Il dado è tratto: chi l'ha detto e perché

Il dado è tratto è un’espressione assai famosa, ma forse non a tutti è noto da chi essa sia stata pronunciata e in quali circostanze. La storica espressione risale a Giulio Cesare ed è la traduzione della frase latina Alea iacta est.

Giulio Cesare pronunciò la frase Alea iacta est, ovvero Il dado è tratto, per indicare una decisione dalla quale non si può più tornare indietro e ha mantenuto lo stesso significato anche nell’italiano.

Il racconto dell’episodio, avvenuto il 10 gennaio 49 a.C., ci è stato tramandato dallo storico Svetonio. Egli riferisce che Cesare, dopo aver concluso felicemente le campagne in Gallia e averne tratto grande prestigio e fama, aveva presentato la sua candidatura al consolato. Il senato, però, temendo la sua potenza, decretò che egli avrebbe dovuto congedare le sue legioni e recarsi a Roma come cittadino privato.

Nonostante Cesare avesse cercato di venire a patti, si mostrò irremovibile. Allora egli escogitò un piano per impadronirsi del potere: diede l’ordine alle sue coorti di precederlo di nascosto per non destare sospetti e la notte seguente le raggiunse nel massimo segreto al fiume Rubicone.

Il fiume Rubicone scorreva nei pressi di Rimini e fungeva da confine tra la Gallia Cisalpina e l’Italia, cosicché chiunque l’avesse oltrepassato al comando di un esercito sarebbe stato considerato un nemico di Roma. Lì Cesare si fermò e, mentre era ancora incerto su quale decisione prendere, vide un giovane misterioso di straordinaria bellezza che suonava il flauto.

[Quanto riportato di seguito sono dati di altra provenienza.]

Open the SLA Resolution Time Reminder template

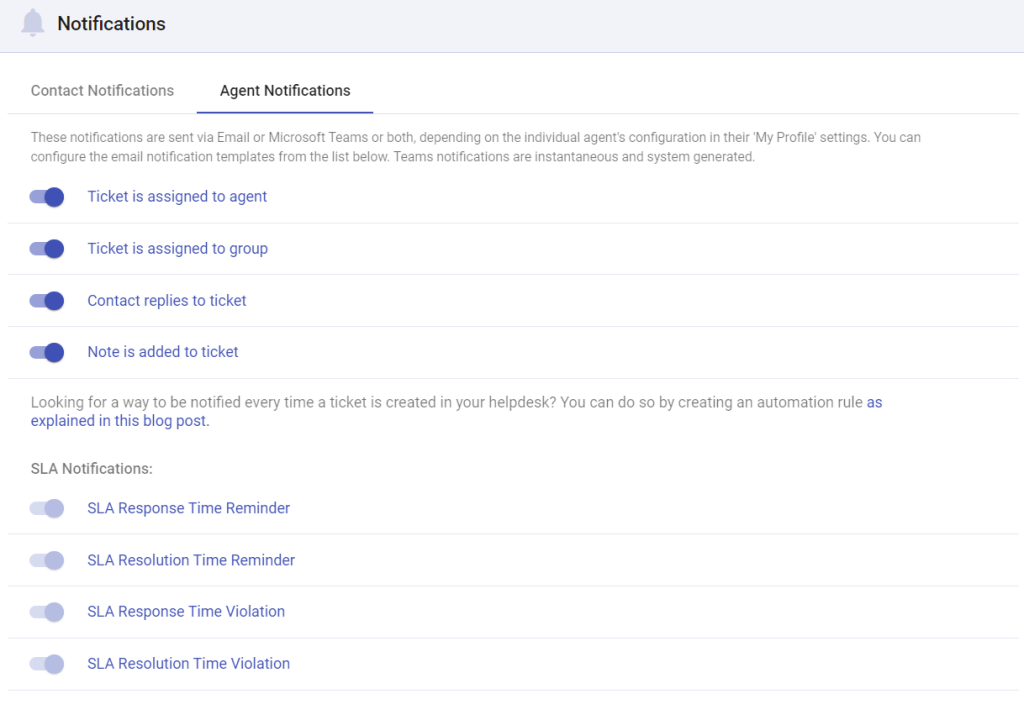click(191, 560)
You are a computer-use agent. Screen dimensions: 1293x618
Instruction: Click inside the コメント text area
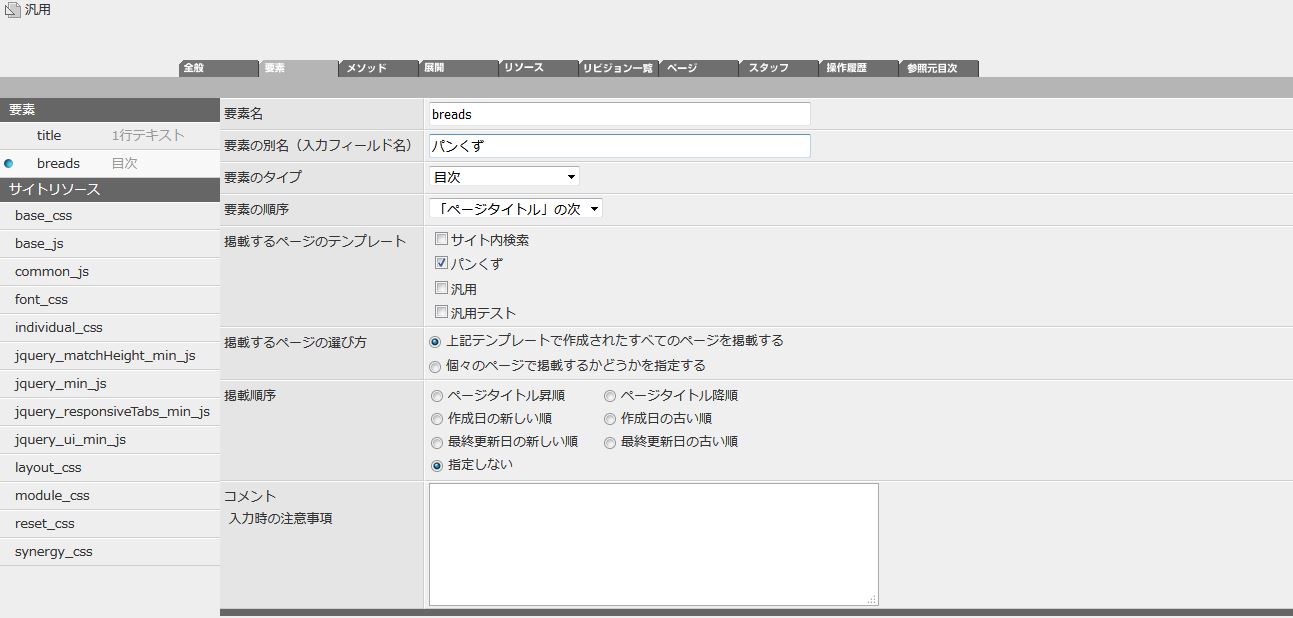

Dopo che molti soldati e alcuni trombettieri erano accorsi ad ascoltarlo, all’improvviso lo sconosciuto, afferrata la tromba a uno di questi, intonò il segnale di battaglia e oltrepassò il fiume. Allora Cesare, colpito da quello strano evento, esclamò: «Andiamo, dunque, per la strada indicata dai prodigi degli dei! Il dado è tratto».